Plain english summary: Increasingly, health researchers are conducting their research in partnership with non-researchers such as patients and caregivers, advocacy groups, clinicians, and policymakers. The idea behind this partnership is to make research more relevant and appropriate. However, so far there is not much evidence about how this partnership or engagement actually affects research. We conducted an online survey of 12 teams in Canada that have engaged patients and other stakeholders in community based health research, partly as a requirement to obtain funding. We found that in many cases, the teams have engaged a wide variety and large number of stakeholders, and have involved them in many different stages of their research. Teams reported that their overall experience of this approach to research has been positive, but some challenges have been encountered along the way. Some teams found that it was difficult to communicate appropriately with all the stakeholders, and to keep them informed when research was going slowly. Other teams had trouble finding government representatives to work with. Several teams noted that engagement is time-consuming, and requires a lot of effort. Nevertheless, all teams reported that they had learned from the experience, and found it valuable. As a result, Canadian health care researchers are better positioned to engage with patients and other stakeholders in the future.
Abstract: Background Patient and other stakeholder engagement in research is increasingly important, but there is limited evidence of its impact. In 2013, the Canadian Institutes of Health Research launched a five-year Community Based Primary Health Care (CBPHC) initiative that funded 12 teams for innovative approaches to primary health care involving engagement with patients, communities, decision-makers, and clinicians across jurisdictions in Canada. The present study examines the extent of engagement by these teams, and the factors that affected it, either as challenges or opportunities. Methods We conducted a cross-sectional web-based survey across the 12 CBPHC Innovation Teams, in which we were also participants.
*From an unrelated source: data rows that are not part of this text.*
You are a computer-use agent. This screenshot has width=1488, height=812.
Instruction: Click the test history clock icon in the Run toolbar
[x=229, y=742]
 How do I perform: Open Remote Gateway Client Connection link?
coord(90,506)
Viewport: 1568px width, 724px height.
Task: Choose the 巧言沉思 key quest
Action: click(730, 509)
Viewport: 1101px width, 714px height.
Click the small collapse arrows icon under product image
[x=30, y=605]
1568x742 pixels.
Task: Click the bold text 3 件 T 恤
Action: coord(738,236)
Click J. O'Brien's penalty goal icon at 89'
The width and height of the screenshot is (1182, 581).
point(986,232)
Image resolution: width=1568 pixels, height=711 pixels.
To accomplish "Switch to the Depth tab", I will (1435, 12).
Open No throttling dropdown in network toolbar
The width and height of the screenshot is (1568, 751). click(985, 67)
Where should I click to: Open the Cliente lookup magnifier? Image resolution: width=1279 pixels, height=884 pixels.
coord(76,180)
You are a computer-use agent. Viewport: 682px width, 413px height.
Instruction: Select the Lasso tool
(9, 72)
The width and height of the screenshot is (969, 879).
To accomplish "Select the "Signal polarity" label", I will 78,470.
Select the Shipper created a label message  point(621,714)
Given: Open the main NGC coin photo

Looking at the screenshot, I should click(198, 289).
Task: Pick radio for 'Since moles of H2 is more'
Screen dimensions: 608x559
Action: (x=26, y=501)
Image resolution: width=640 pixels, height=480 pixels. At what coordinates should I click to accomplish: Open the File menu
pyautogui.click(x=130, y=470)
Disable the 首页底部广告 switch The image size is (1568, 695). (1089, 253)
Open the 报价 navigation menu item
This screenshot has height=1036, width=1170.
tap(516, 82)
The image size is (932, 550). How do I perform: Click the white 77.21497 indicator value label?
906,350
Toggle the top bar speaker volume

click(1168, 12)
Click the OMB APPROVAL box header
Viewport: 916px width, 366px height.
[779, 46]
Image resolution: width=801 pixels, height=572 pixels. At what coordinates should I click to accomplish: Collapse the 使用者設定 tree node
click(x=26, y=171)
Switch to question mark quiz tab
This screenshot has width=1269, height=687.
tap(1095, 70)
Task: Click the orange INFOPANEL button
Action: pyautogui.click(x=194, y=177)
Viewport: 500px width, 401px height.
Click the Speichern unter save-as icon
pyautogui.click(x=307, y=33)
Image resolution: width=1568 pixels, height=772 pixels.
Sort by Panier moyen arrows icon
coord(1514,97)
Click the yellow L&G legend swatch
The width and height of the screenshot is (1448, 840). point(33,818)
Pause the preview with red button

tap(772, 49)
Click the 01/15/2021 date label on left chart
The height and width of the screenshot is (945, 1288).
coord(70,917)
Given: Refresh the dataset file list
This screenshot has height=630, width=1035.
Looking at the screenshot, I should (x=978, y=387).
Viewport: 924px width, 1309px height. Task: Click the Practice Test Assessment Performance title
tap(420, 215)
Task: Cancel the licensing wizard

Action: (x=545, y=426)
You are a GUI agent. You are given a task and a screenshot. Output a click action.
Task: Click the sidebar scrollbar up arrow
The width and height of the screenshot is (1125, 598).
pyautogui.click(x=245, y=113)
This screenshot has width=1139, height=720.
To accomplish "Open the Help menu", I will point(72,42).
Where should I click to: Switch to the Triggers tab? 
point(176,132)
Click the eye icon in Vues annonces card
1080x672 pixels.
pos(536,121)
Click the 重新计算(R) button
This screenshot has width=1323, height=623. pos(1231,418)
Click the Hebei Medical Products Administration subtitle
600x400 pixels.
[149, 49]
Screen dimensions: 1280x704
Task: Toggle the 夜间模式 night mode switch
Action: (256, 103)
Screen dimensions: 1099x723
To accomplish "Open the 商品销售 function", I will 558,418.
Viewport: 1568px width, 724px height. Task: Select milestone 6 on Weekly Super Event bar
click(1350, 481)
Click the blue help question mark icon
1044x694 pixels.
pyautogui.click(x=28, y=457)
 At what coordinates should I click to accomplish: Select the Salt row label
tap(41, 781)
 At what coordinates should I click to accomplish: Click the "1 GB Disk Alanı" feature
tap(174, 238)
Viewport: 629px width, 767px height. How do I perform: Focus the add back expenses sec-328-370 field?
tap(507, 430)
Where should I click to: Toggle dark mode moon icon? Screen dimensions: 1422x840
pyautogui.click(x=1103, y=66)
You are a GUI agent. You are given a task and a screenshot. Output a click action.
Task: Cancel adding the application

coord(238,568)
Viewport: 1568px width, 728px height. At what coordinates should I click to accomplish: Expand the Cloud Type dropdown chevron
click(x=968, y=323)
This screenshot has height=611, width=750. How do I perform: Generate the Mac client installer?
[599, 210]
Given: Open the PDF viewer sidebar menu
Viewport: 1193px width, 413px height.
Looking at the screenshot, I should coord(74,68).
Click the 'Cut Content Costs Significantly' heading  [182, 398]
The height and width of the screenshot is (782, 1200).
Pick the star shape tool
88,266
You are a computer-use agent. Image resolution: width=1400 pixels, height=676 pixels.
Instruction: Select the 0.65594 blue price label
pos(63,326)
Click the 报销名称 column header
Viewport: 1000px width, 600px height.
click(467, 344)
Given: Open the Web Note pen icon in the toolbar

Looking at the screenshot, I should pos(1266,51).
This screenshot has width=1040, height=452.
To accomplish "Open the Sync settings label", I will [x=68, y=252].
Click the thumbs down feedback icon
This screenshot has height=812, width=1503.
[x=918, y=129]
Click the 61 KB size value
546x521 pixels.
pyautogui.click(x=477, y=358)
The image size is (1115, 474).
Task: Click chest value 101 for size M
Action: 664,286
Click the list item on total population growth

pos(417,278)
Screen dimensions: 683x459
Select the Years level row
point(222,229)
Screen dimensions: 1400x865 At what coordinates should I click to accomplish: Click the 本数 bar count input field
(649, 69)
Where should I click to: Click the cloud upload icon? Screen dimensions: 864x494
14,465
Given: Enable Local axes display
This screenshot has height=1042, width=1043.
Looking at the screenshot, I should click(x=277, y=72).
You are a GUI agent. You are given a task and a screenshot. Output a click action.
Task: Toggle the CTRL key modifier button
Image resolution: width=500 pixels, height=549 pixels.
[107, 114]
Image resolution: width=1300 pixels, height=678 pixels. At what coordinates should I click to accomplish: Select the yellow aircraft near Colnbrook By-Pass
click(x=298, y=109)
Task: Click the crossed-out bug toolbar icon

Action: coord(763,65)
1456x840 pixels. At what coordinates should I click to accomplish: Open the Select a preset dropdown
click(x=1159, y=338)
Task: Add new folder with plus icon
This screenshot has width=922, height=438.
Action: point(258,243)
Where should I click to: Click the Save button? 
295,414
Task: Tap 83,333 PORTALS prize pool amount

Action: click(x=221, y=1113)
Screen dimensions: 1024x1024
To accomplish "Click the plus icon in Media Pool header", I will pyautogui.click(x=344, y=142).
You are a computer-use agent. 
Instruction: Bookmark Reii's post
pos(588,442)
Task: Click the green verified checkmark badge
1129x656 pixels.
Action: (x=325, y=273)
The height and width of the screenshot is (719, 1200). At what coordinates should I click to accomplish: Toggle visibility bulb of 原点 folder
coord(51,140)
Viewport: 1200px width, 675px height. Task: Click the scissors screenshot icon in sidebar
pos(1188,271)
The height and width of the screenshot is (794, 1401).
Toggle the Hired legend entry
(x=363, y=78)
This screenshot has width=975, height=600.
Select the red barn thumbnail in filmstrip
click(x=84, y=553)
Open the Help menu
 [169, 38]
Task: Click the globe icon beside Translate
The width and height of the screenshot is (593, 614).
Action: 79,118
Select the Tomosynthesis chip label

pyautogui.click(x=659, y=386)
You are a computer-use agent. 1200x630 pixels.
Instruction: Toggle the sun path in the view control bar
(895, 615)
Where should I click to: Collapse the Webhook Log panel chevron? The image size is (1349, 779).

We used a data collection tool developed by the Patient Centered Outcomes Research Institute that included both closed and open-ended questions. Results The quantitative data showed that the CBPHC Innovation teams have engaged with diverse stakeholders at different levels and in different stages of research. Almost all teams surveyed engaged with policymakers, most with clinicians and health system representatives, and more than half with patients, mostly at the level of consultation or collaboration. There were very few instances of stakeholder-led research reported. There was a near universal recognition of the importance of communications processes/tools in facilitating engagement, whereas time was the most commonly identified challenge. In almost all cases, challenges encountered were partially if not fully resolved.The qualitative findings showed that each team's engagement was contextualized by factors such as the jurisdictions and geographic scope of the project, the number and type of stakeholders engaged and their level of involvement. These intersected with the researchers' motivations for engagement, to give rise to diverse experiences, but ones that the CBPHC teams assessed positively as an approach to research. Conclusions Over the past five years, primary health care researchers in Canada have been actively engaging with patients and other stakeholders. The wide range, extent and nature of that engagement shows that these researchers have anticipated developments in this approach to research and are thus in a position to support and strengthen future efforts to understand the impact of this engagement on health care outcomes.
Keywords: Canada; Community based; Patient engagement; Primary care; Stakeholder engagement.